§ PROVIDED DATA:
++++++++
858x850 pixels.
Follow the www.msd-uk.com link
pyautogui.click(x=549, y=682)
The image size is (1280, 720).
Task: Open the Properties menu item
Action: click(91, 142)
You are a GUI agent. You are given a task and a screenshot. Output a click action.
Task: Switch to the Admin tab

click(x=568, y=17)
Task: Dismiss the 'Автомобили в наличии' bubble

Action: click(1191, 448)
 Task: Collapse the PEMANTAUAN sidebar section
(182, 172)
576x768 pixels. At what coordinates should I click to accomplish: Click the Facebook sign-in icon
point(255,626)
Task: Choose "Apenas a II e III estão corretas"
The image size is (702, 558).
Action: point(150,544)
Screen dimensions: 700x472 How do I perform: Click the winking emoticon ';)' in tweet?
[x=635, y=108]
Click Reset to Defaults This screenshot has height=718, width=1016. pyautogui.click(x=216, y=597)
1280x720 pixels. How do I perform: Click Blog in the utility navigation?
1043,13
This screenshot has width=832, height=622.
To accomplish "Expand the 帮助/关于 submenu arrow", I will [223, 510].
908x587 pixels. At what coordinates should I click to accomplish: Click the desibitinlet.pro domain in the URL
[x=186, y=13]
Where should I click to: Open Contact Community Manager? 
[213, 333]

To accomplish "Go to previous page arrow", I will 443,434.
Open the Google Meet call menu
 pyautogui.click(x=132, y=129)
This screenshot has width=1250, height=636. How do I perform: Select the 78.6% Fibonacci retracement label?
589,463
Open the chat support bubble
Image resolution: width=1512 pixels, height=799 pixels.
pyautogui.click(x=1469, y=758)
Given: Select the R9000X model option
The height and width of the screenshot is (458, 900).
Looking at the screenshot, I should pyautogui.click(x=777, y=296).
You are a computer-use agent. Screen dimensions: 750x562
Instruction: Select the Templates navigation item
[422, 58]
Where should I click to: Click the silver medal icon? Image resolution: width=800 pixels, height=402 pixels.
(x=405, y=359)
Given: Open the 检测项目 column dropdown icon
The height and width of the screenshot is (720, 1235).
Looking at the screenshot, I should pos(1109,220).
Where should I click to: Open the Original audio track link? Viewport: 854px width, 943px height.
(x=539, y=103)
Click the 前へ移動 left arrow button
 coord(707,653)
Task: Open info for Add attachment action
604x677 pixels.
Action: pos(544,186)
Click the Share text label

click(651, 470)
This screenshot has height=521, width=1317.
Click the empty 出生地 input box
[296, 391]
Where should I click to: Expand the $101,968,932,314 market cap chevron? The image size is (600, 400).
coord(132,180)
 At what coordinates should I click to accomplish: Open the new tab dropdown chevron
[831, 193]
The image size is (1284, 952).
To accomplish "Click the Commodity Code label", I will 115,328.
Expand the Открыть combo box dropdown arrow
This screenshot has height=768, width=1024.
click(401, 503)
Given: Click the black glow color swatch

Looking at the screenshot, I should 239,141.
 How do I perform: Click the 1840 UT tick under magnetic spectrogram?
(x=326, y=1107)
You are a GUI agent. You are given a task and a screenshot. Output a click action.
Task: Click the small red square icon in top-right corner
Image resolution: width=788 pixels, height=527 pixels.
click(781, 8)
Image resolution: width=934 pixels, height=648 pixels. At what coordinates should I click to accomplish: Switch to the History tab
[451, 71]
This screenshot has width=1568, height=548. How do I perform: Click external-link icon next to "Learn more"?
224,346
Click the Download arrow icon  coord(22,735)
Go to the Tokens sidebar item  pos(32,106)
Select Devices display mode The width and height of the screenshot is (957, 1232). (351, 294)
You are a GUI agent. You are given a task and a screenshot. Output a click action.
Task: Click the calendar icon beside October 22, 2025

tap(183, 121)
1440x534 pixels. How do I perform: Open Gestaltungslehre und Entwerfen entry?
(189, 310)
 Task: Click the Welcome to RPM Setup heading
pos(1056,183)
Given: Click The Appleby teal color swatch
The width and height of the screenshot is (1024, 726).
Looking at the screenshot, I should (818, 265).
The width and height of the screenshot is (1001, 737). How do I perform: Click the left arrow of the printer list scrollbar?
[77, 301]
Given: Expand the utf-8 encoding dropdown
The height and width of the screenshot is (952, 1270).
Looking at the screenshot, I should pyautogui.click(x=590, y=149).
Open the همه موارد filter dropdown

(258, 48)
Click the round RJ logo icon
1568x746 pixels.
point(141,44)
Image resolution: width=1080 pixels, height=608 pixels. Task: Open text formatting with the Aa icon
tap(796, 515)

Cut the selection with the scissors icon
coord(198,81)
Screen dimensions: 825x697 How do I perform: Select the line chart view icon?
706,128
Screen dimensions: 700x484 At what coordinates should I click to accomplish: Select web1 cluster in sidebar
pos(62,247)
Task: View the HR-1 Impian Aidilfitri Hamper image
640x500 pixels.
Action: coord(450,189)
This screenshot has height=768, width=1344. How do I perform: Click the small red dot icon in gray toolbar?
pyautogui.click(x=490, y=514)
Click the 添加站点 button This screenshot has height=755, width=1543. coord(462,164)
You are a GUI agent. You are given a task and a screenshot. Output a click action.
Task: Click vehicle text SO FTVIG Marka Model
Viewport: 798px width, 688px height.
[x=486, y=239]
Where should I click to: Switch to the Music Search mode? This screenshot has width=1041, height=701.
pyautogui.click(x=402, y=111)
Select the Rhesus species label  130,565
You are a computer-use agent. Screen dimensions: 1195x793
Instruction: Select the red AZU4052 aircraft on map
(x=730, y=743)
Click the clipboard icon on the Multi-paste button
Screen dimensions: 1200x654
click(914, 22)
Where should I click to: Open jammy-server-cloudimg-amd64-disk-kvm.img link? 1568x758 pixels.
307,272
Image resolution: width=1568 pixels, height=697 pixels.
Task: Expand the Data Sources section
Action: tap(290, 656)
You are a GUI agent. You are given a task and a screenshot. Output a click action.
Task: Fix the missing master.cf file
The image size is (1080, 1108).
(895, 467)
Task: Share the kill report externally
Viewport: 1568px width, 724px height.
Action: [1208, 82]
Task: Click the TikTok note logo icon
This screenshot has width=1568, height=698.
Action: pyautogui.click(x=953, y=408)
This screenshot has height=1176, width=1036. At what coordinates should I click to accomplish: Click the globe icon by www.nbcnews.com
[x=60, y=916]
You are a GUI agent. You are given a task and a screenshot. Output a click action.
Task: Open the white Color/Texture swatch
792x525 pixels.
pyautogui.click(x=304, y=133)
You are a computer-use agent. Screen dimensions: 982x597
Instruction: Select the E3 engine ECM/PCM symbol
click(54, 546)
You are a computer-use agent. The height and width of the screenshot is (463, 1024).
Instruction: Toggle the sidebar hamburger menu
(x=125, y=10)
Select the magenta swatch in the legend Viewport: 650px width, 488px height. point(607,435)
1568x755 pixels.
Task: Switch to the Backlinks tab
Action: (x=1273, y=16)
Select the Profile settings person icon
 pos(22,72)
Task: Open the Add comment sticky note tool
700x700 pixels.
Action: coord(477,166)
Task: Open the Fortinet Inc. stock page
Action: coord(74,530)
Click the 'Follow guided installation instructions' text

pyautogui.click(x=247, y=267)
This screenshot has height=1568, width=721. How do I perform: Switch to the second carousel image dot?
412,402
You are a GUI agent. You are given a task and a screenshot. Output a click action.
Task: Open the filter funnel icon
++++++++
§ TASK TO CARRY OUT: Type the records out again. Match them exactly.

§ PROBLEM SOLUTION:
858x850 pixels.
Follow the www.msd-uk.com link
pyautogui.click(x=549, y=682)
The image size is (1280, 720).
Task: Open the Properties menu item
Action: click(91, 142)
You are a GUI agent. You are given a task and a screenshot. Output a click action.
Task: Switch to the Admin tab

click(x=568, y=17)
Task: Dismiss the 'Автомобили в наличии' bubble

Action: click(1191, 448)
 Task: Collapse the PEMANTAUAN sidebar section
(182, 172)
576x768 pixels. At what coordinates should I click to accomplish: Click the Facebook sign-in icon
point(255,626)
Task: Choose "Apenas a II e III estão corretas"
The image size is (702, 558).
Action: point(150,544)
Screen dimensions: 700x472 How do I perform: Click the winking emoticon ';)' in tweet?
[x=635, y=108]
Click Reset to Defaults This screenshot has height=718, width=1016. pyautogui.click(x=216, y=597)
1280x720 pixels. How do I perform: Click Blog in the utility navigation?
1043,13
This screenshot has width=832, height=622.
To accomplish "Expand the 帮助/关于 submenu arrow", I will [223, 510].
908x587 pixels. At what coordinates should I click to accomplish: Click the desibitinlet.pro domain in the URL
[x=186, y=13]
Where should I click to: Open Contact Community Manager? 
[213, 333]

To accomplish "Go to previous page arrow", I will 443,434.
Open the Google Meet call menu
 pyautogui.click(x=132, y=129)
This screenshot has width=1250, height=636. How do I perform: Select the 78.6% Fibonacci retracement label?
589,463
Open the chat support bubble
Image resolution: width=1512 pixels, height=799 pixels.
pyautogui.click(x=1469, y=758)
Given: Select the R9000X model option
The height and width of the screenshot is (458, 900).
Looking at the screenshot, I should pyautogui.click(x=777, y=296).
You are a computer-use agent. Screen dimensions: 750x562
Instruction: Select the Templates navigation item
[422, 58]
Where should I click to: Click the silver medal icon? Image resolution: width=800 pixels, height=402 pixels.
(x=405, y=359)
Given: Open the 检测项目 column dropdown icon
The height and width of the screenshot is (720, 1235).
Looking at the screenshot, I should pos(1109,220).
Where should I click to: Open the Original audio track link? Viewport: 854px width, 943px height.
(x=539, y=103)
Click the 前へ移動 left arrow button
 coord(707,653)
Task: Open info for Add attachment action
604x677 pixels.
Action: pos(544,186)
Click the Share text label

click(651, 470)
This screenshot has height=521, width=1317.
Click the empty 出生地 input box
[296, 391]
Where should I click to: Expand the $101,968,932,314 market cap chevron? The image size is (600, 400).
coord(132,180)
 At what coordinates should I click to accomplish: Open the new tab dropdown chevron
[831, 193]
The image size is (1284, 952).
To accomplish "Click the Commodity Code label", I will 115,328.
Expand the Открыть combo box dropdown arrow
This screenshot has height=768, width=1024.
click(401, 503)
Given: Click the black glow color swatch

Looking at the screenshot, I should 239,141.
 How do I perform: Click the 1840 UT tick under magnetic spectrogram?
(x=326, y=1107)
You are a GUI agent. You are given a task and a screenshot. Output a click action.
Task: Click the small red square icon in top-right corner
Image resolution: width=788 pixels, height=527 pixels.
click(781, 8)
Image resolution: width=934 pixels, height=648 pixels. At what coordinates should I click to accomplish: Switch to the History tab
[451, 71]
This screenshot has width=1568, height=548. How do I perform: Click external-link icon next to "Learn more"?
224,346
Click the Download arrow icon  coord(22,735)
Go to the Tokens sidebar item  pos(32,106)
Select Devices display mode The width and height of the screenshot is (957, 1232). (351, 294)
You are a GUI agent. You are given a task and a screenshot. Output a click action.
Task: Click the calendar icon beside October 22, 2025

tap(183, 121)
1440x534 pixels. How do I perform: Open Gestaltungslehre und Entwerfen entry?
(189, 310)
 Task: Click the Welcome to RPM Setup heading
pos(1056,183)
Given: Click The Appleby teal color swatch
The width and height of the screenshot is (1024, 726).
Looking at the screenshot, I should (818, 265).
The width and height of the screenshot is (1001, 737). How do I perform: Click the left arrow of the printer list scrollbar?
[77, 301]
Given: Expand the utf-8 encoding dropdown
The height and width of the screenshot is (952, 1270).
Looking at the screenshot, I should pyautogui.click(x=590, y=149).
Open the همه موارد filter dropdown

(258, 48)
Click the round RJ logo icon
1568x746 pixels.
point(141,44)
Image resolution: width=1080 pixels, height=608 pixels. Task: Open text formatting with the Aa icon
tap(796, 515)

Cut the selection with the scissors icon
coord(198,81)
Screen dimensions: 825x697 How do I perform: Select the line chart view icon?
706,128
Screen dimensions: 700x484 At what coordinates should I click to accomplish: Select web1 cluster in sidebar
pos(62,247)
Task: View the HR-1 Impian Aidilfitri Hamper image
640x500 pixels.
Action: coord(450,189)
This screenshot has height=768, width=1344. How do I perform: Click the small red dot icon in gray toolbar?
pyautogui.click(x=490, y=514)
Click the 添加站点 button This screenshot has height=755, width=1543. coord(462,164)
You are a GUI agent. You are given a task and a screenshot. Output a click action.
Task: Click vehicle text SO FTVIG Marka Model
Viewport: 798px width, 688px height.
[x=486, y=239]
Where should I click to: Switch to the Music Search mode? This screenshot has width=1041, height=701.
pyautogui.click(x=402, y=111)
Select the Rhesus species label  130,565
You are a computer-use agent. Screen dimensions: 1195x793
Instruction: Select the red AZU4052 aircraft on map
(x=730, y=743)
Click the clipboard icon on the Multi-paste button
Screen dimensions: 1200x654
click(914, 22)
Where should I click to: Open jammy-server-cloudimg-amd64-disk-kvm.img link? 1568x758 pixels.
307,272
Image resolution: width=1568 pixels, height=697 pixels.
Task: Expand the Data Sources section
Action: tap(290, 656)
You are a GUI agent. You are given a task and a screenshot. Output a click action.
Task: Fix the missing master.cf file
The image size is (1080, 1108).
(895, 467)
Task: Share the kill report externally
Viewport: 1568px width, 724px height.
Action: [1208, 82]
Task: Click the TikTok note logo icon
This screenshot has width=1568, height=698.
Action: pyautogui.click(x=953, y=408)
This screenshot has height=1176, width=1036. At what coordinates should I click to accomplish: Click the globe icon by www.nbcnews.com
[x=60, y=916]
You are a GUI agent. You are given a task and a screenshot. Output a click action.
Task: Open the white Color/Texture swatch
792x525 pixels.
pyautogui.click(x=304, y=133)
You are a computer-use agent. Screen dimensions: 982x597
Instruction: Select the E3 engine ECM/PCM symbol
click(54, 546)
You are a computer-use agent. The height and width of the screenshot is (463, 1024).
Instruction: Toggle the sidebar hamburger menu
(x=125, y=10)
Select the magenta swatch in the legend Viewport: 650px width, 488px height. point(607,435)
1568x755 pixels.
Task: Switch to the Backlinks tab
Action: (x=1273, y=16)
Select the Profile settings person icon
 pos(22,72)
Task: Open the Add comment sticky note tool
700x700 pixels.
Action: coord(477,166)
Task: Open the Fortinet Inc. stock page
Action: coord(74,530)
Click the 'Follow guided installation instructions' text

pyautogui.click(x=247, y=267)
This screenshot has height=1568, width=721. How do I perform: Switch to the second carousel image dot?
412,402
You are a GUI agent. You are given a task and a screenshot. Output a click action.
Task: Open the filter funnel icon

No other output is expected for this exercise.